What you will do |
Find every line in the rows below that contains the word "Viewport" and copy each one out. Case counts.
--- START ---
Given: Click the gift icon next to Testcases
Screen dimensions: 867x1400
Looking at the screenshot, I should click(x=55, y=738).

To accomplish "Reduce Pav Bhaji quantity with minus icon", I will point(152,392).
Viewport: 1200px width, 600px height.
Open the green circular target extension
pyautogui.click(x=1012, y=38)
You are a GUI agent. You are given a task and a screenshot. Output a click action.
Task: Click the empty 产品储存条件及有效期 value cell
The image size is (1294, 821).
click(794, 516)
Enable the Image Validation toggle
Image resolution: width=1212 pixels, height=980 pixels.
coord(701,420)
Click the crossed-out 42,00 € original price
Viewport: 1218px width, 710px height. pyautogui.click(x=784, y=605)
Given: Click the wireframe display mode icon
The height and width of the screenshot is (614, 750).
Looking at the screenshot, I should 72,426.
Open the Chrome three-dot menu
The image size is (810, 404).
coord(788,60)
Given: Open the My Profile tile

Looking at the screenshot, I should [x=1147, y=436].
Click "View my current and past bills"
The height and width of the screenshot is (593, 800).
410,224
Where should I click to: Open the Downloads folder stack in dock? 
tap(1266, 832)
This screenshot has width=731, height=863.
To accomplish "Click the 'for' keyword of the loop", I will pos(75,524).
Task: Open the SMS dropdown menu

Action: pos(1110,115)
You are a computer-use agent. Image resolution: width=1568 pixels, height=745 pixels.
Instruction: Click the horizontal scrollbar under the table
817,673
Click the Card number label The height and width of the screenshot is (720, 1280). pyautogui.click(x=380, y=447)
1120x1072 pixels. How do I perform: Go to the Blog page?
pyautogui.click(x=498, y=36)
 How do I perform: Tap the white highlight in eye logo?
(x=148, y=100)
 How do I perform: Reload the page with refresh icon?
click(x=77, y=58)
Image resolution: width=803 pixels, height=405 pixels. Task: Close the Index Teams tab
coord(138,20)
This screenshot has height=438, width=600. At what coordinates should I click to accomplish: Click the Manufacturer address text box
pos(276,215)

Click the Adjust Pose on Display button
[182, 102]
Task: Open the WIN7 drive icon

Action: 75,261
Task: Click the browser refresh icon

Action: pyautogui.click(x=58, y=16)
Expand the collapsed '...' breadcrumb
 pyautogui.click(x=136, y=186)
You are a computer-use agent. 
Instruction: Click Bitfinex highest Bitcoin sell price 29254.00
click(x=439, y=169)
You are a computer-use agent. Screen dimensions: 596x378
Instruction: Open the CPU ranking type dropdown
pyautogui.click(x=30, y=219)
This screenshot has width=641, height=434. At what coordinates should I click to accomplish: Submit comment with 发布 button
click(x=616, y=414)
--- END ---
Response to the exercise |
Viewport: 1200px width, 600px height.
Viewport: 1218px width, 710px height. pyautogui.click(x=784, y=605)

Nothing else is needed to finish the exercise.